_PROVIDED PASSAGE_
[Start of Attachment]
It all begins with introspection, not the abstract kind, but the grounded self-examination described by Carl Jung when he spoke of the “shadow.” Everyone carries internal material that shapes their decisions unconsciously, whether it is fears, overlooked traumas, or ingrained narratives that keep them tied to outdated roles. We keep hearing those disapproving voices that put us down or keep us in our place; it’s like an internal braking system that stops you from taking action. Confronting these elements can feel like the mythic battles we see in literature. I recall a movie from my childhood that addressed these issues. In The NeverEnding Story, Atreyu’s confrontation with the wolf embodies the inner struggle against self-deception and fear. Personal transitions often demand this same willingness to face what we would rather avoid. In order to get his imagination back, his hopes and dreams, he had to face his worst fears, his own shadow. We all may have to do this at some point in our lives to gain the insights that bring personal freedom and perhaps progress if we do it right.
Persistent tension, dread before work, or emotional fatigue are all your personal instrument indicators of misalignment, something is just off, something ain’t right. When your intuition consistently signals that a situation has run its course, it often reflects subconscious pattern recognition drawing on countless micro-observations. And you’d better listen, because it is you, your real self, your inner self - speaking to your conscious mind. For goodness’ sake, listen to it occasionally.
[End of Attachment]
_PROVIDED DATA_
[Start of Attachment]
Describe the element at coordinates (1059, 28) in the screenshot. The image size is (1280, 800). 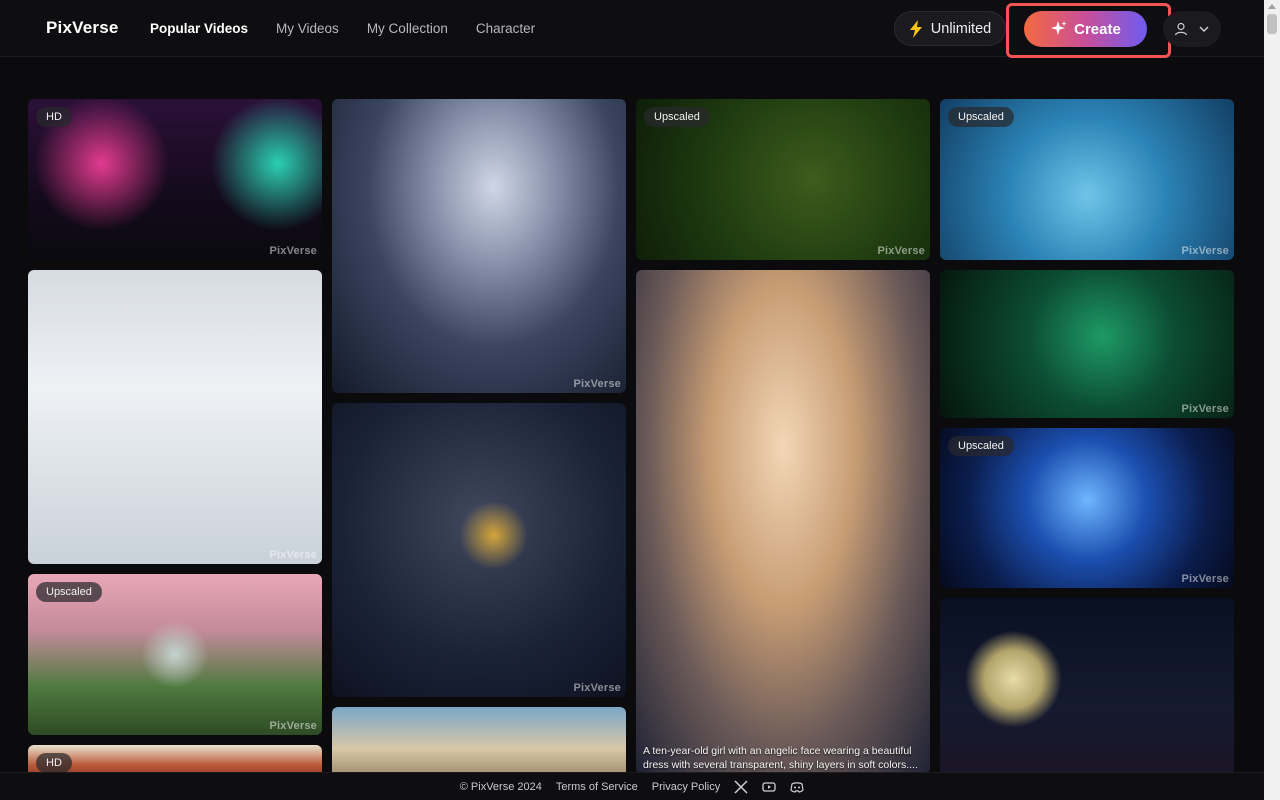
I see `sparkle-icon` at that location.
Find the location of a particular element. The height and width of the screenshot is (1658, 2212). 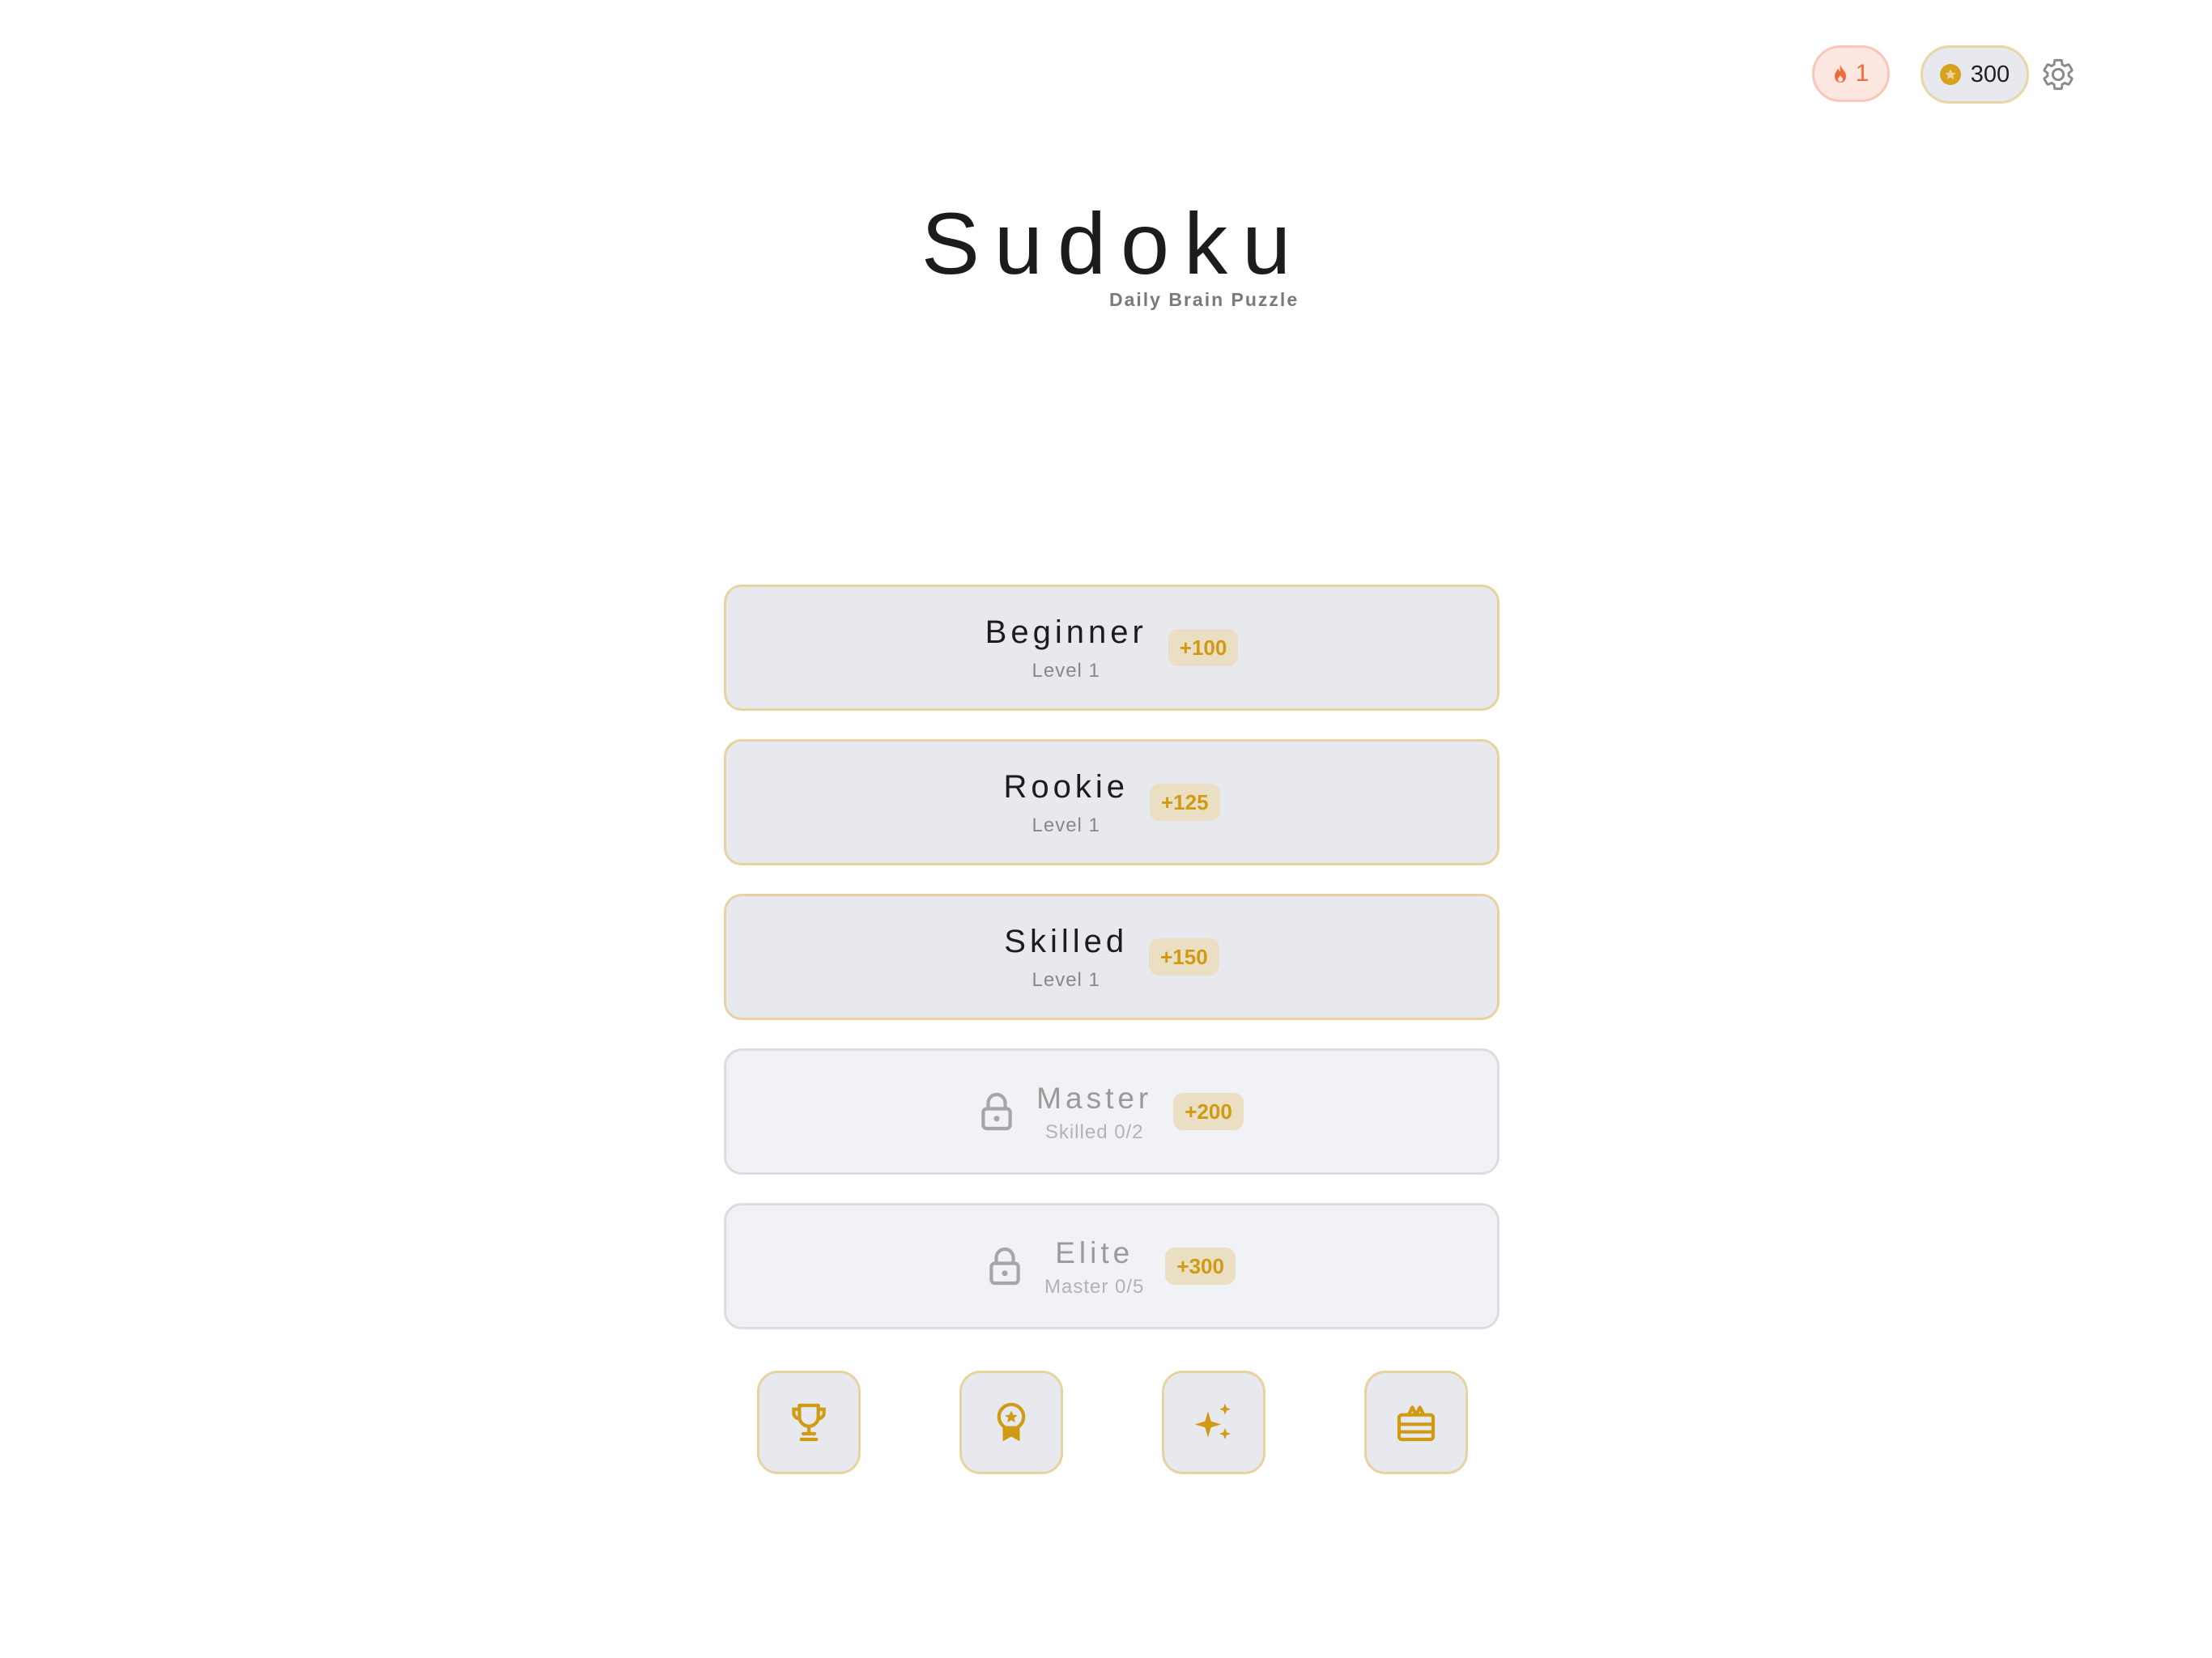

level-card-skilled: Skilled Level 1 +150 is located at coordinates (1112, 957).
[End of Attachment]
_WORK ORDER 1_
Decide whether each statement agrees with the passage on facing one's shadow, answering yes or no and quoting the deciding words: (a) Atreyu confronts a wolf in The NeverEnding Story. (b) The idea of the "shadow" is credited to Sigmund Freud. (c) Dread before work is described as a sign of misalignment.
_WORK ORDER 2_
In the passage on facing one's shadow, what does intuition's consistent signal that a situation has run its course often reflect?
_WORK ORDER 3_
From the passage on facing one's shadow, extract word for word the part starting with "Persistent tension, dread" and going on through "to it occasionally.".

_EXERCISE RESULT 1_
(a) Yes: "In The NeverEnding Story, Atreyu’s confrontation with the wolf embodies the inner struggle against self-deception and fear."
(b) No: "described by Carl Jung when he spoke of the “shadow.”"
(c) Yes: "Persistent tension, dread before work, or emotional fatigue are all your personal instrument indicators of misalignment"

_EXERCISE RESULT 2_
It often reflects subconscious pattern recognition drawing on countless micro-observations.

_EXERCISE RESULT 3_
Persistent tension, dread before work, or emotional fatigue are all your personal instrument indicators of misalignment, something is just off, something ain’t right. When your intuition consistently signals that a situation has run its course, it often reflects subconscious pattern recognition drawing on countless micro-observations. And you’d better listen, because it is you, your real self, your inner self - speaking to your conscious mind. For goodness’ sake, listen to it occasionally.